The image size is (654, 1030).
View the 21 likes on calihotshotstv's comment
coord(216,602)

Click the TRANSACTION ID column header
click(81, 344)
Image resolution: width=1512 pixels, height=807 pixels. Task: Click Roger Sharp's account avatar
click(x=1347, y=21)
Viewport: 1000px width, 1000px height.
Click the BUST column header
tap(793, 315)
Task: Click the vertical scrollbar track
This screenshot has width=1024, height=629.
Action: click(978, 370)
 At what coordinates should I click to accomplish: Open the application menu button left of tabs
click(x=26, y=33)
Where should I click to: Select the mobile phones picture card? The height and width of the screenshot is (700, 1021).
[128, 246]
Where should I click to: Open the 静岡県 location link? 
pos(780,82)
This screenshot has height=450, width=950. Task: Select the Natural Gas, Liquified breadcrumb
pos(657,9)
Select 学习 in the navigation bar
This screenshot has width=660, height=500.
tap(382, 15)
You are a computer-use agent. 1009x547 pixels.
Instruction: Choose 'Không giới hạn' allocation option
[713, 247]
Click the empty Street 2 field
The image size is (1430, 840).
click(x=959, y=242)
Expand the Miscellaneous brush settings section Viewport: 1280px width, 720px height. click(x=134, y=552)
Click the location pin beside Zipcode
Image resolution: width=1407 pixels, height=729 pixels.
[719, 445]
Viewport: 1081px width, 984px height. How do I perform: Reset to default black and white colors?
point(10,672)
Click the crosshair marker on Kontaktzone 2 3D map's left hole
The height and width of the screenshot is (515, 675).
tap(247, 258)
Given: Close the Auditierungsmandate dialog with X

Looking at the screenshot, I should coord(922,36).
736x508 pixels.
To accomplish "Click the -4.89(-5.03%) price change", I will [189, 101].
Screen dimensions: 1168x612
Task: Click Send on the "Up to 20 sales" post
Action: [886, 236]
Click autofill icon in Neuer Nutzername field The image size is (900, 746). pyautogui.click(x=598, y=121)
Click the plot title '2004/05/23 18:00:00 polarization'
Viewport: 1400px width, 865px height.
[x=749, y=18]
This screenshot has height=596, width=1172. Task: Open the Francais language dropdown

= = = =

## Task brief
Copy each line, exactly, that falls between the line containing "Select 学习 in the navigation bar" and the end of the entries, both included.

## Written solution
Select 学习 in the navigation bar
This screenshot has width=660, height=500.
tap(382, 15)
You are a computer-use agent. 1009x547 pixels.
Instruction: Choose 'Không giới hạn' allocation option
[713, 247]
Click the empty Street 2 field
The image size is (1430, 840).
click(x=959, y=242)
Expand the Miscellaneous brush settings section Viewport: 1280px width, 720px height. click(x=134, y=552)
Click the location pin beside Zipcode
Image resolution: width=1407 pixels, height=729 pixels.
[719, 445]
Viewport: 1081px width, 984px height. How do I perform: Reset to default black and white colors?
point(10,672)
Click the crosshair marker on Kontaktzone 2 3D map's left hole
The height and width of the screenshot is (515, 675).
tap(247, 258)
Given: Close the Auditierungsmandate dialog with X

Looking at the screenshot, I should coord(922,36).
736x508 pixels.
To accomplish "Click the -4.89(-5.03%) price change", I will [189, 101].
Screen dimensions: 1168x612
Task: Click Send on the "Up to 20 sales" post
Action: [886, 236]
Click autofill icon in Neuer Nutzername field The image size is (900, 746). pyautogui.click(x=598, y=121)
Click the plot title '2004/05/23 18:00:00 polarization'
Viewport: 1400px width, 865px height.
[x=749, y=18]
This screenshot has height=596, width=1172. Task: Open the Francais language dropdown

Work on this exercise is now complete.